THE PROBLEM: Your job here is to restate every record exactly, pictures excluded.

* * *

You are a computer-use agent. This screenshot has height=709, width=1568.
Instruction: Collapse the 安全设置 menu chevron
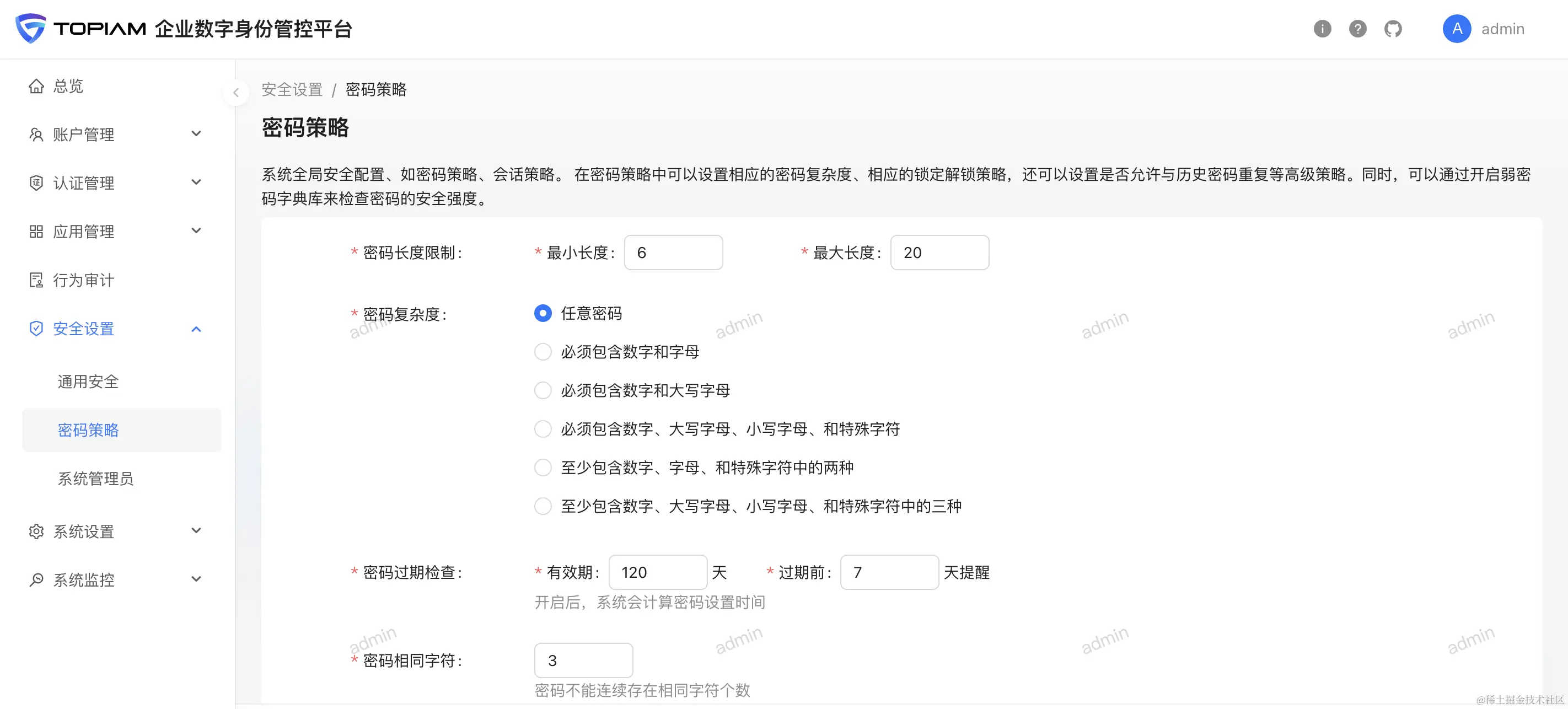(196, 329)
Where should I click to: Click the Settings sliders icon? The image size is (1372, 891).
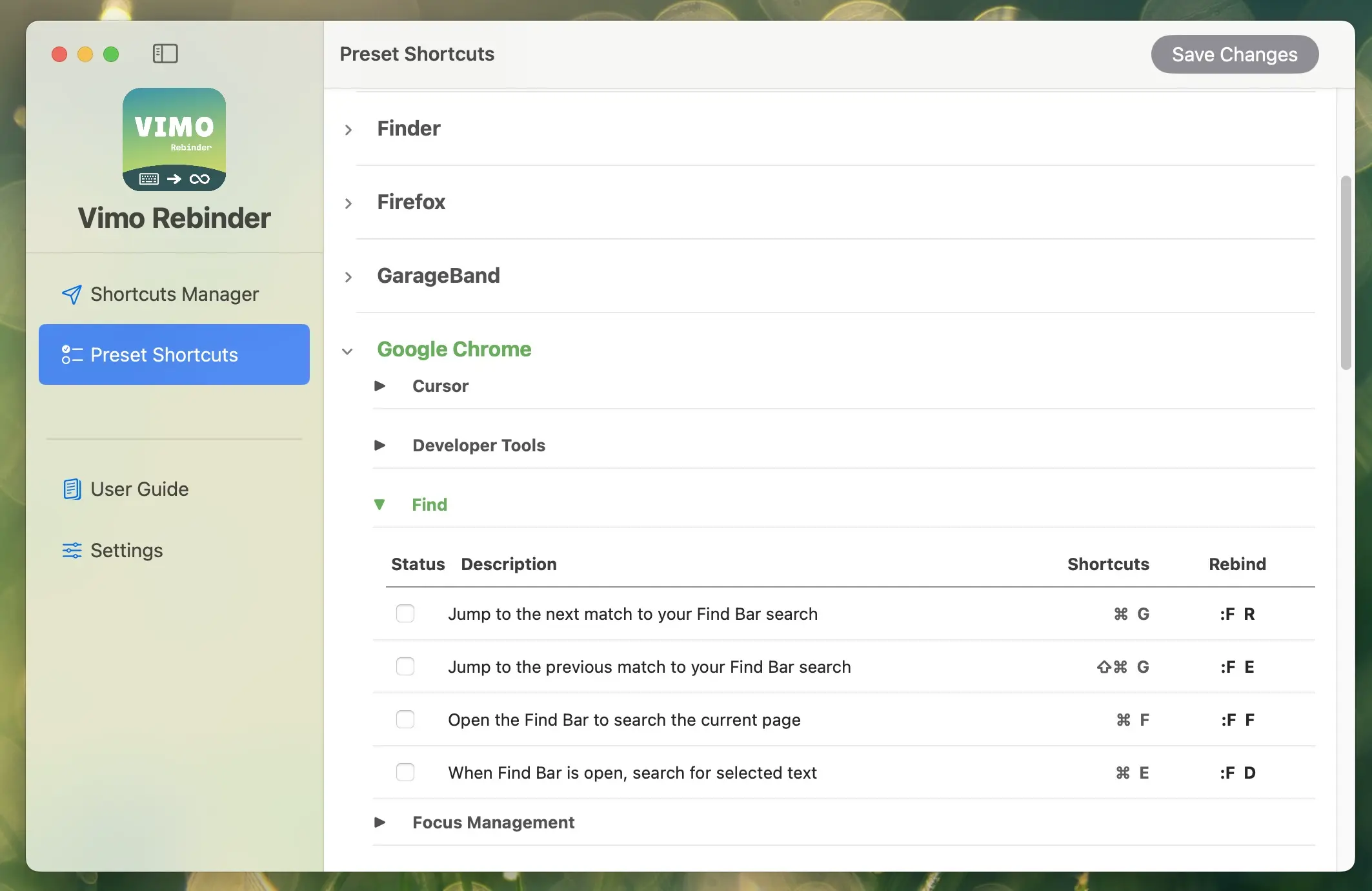click(x=72, y=550)
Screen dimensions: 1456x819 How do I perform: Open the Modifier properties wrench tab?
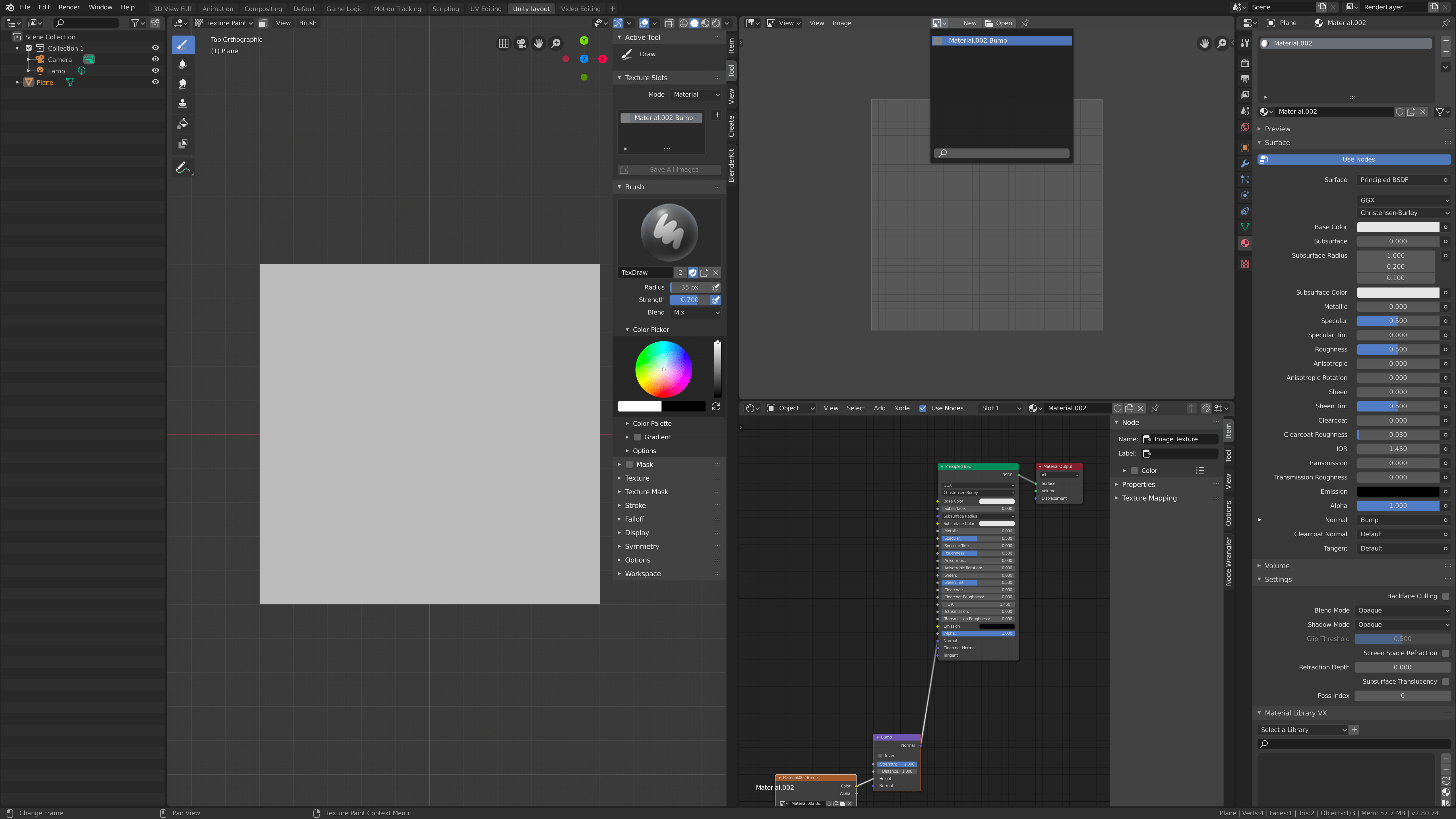(1245, 163)
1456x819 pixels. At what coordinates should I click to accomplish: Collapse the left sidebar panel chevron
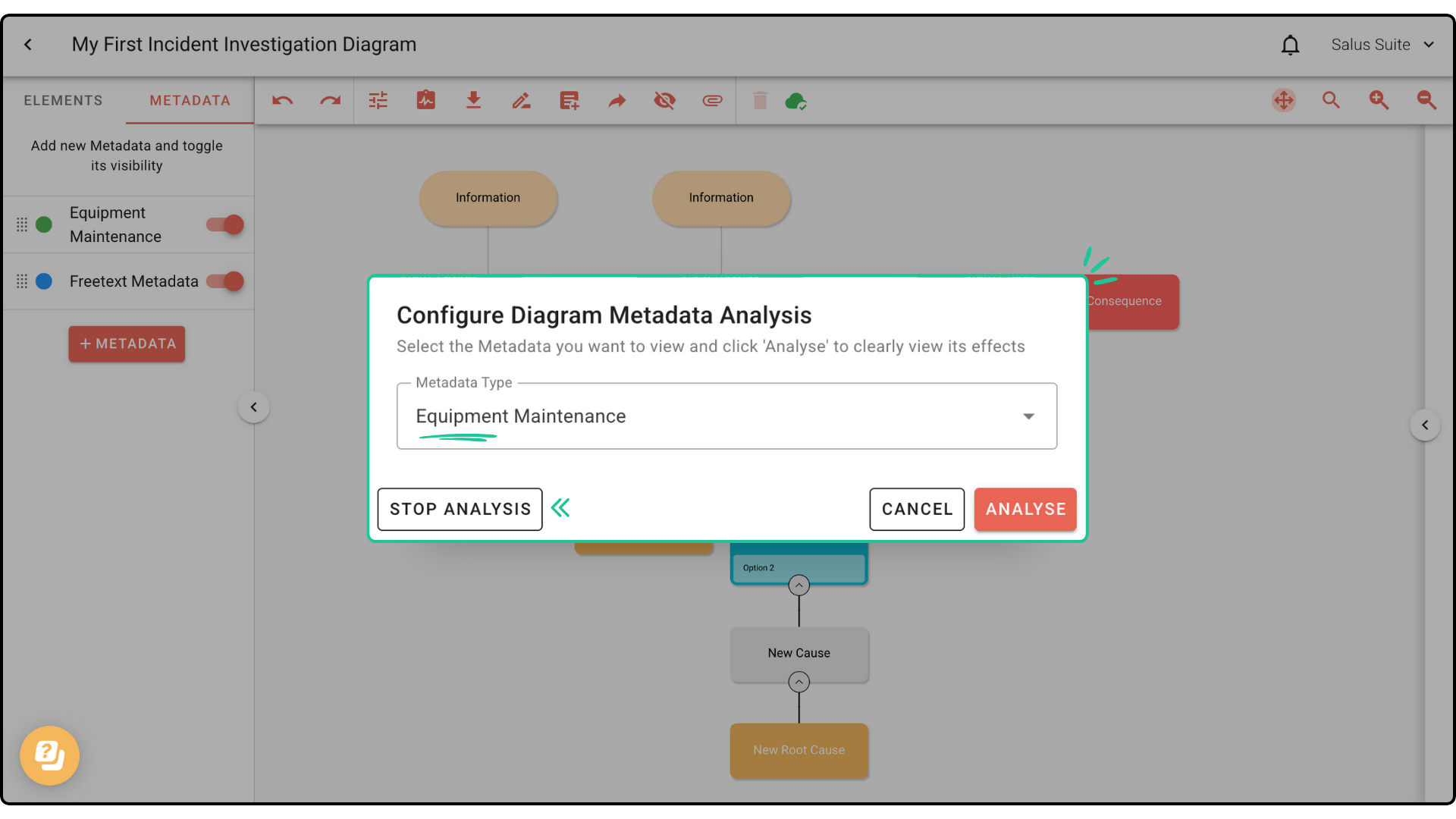coord(254,407)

* * *

SOLUTION TO THE EXERCISE:
You are a computer-use agent. This screenshot has height=709, width=1568.
Instruction: Collapse the 安全设置 menu chevron
(196, 329)
Where should I click to: Click the Settings sliders icon? The image size is (1372, 891).
click(x=72, y=550)
Screen dimensions: 1456x819 How do I perform: Open the Modifier properties wrench tab?
(1245, 163)
1456x819 pixels. At what coordinates should I click to accomplish: Collapse the left sidebar panel chevron
coord(254,407)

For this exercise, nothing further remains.